- Born: 19 September 1924 Payakumbuh, West Sumatra, Dutch East Indies
- Died: 26 December 1976 (aged 52) Tokyo, Japan
- Resting place: TPU Tanah Kusir
- Other names: Surya Buana, Sjaiful Bachri, Allahyarham Saiful Bahri Ilyas
- Education: INS (Indonesisch Nederlansche School) Kayutanam
- Occupations: Musician; composer; songwriter;
- Known for: "Melaka Maju Jaya", "Duli Yang Maha Mulia", Tiga Dara
- Awards: Citra Award

= Saiful Bahri =

Indonesian musician

Saiful Bahri (19 September 1924 – 26 December 1976) was an Indonesian saxophonist, violinist, bandleader, composer, and songwriter, active in Indonesia and Malaysia during the 1950s and 1960s.
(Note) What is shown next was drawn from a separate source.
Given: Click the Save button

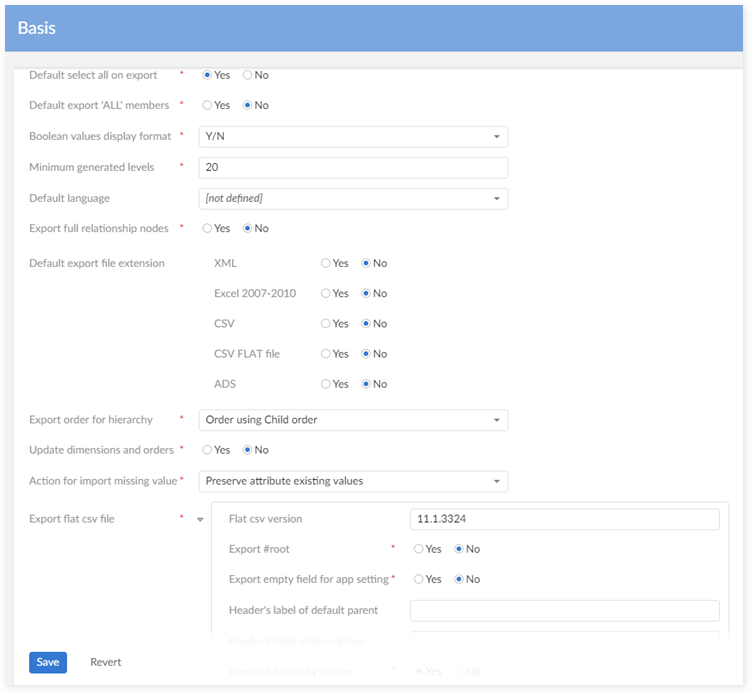Looking at the screenshot, I should pos(48,662).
He was also famous for conducting a number of orchestras during the period. Bahri composed and wrote Melaka Maju Jaya, the Malaccan state anthem, and wrote the lyrics to Duli Yang Maha Mulia, the Selangor state anthem.

== Life and career ==
Bahri was born in Payakumbuh, West Sumatra, in the then-Dutch East Indies.

He was educated at INS Kayutanam, a colonial-era school for the Bumiputera, where he sharpened his musical skills. In 1941, Bahri moved to Jakarta, and became a saxophonist and violinist for the Jakarta Studio Orchestra (OSD). From 1950 to 1960, he served as conductor for the Orchestra.

In 1956, he composed the soundtrack to Tiga Dara. For this, he won the Citra Award at the 1960 Indonesian Film Festival for Best Soundtrack.

In 1963, during the Indonesia–Malaysia confrontation, he emigrated to Malaysia, quickly becoming a pillar for the nascent nation's cultural and arts scene. He was involved with Malayan Radio Orchestra and the Filem Negara Malaysia. During this period in his life, he used the alias Surya Buana. He also composed music scores for about hundreds of films from 1950s until his death. Bahri was known for his raspy, growling tenor saxophone sound.

== Death ==
Bahri died in Tokyo on 26 December 1976 while in service of the Filem Negara Malaysia. His remains were brought back to Jakarta, and interred at Tanah Kusir Public Cemetery.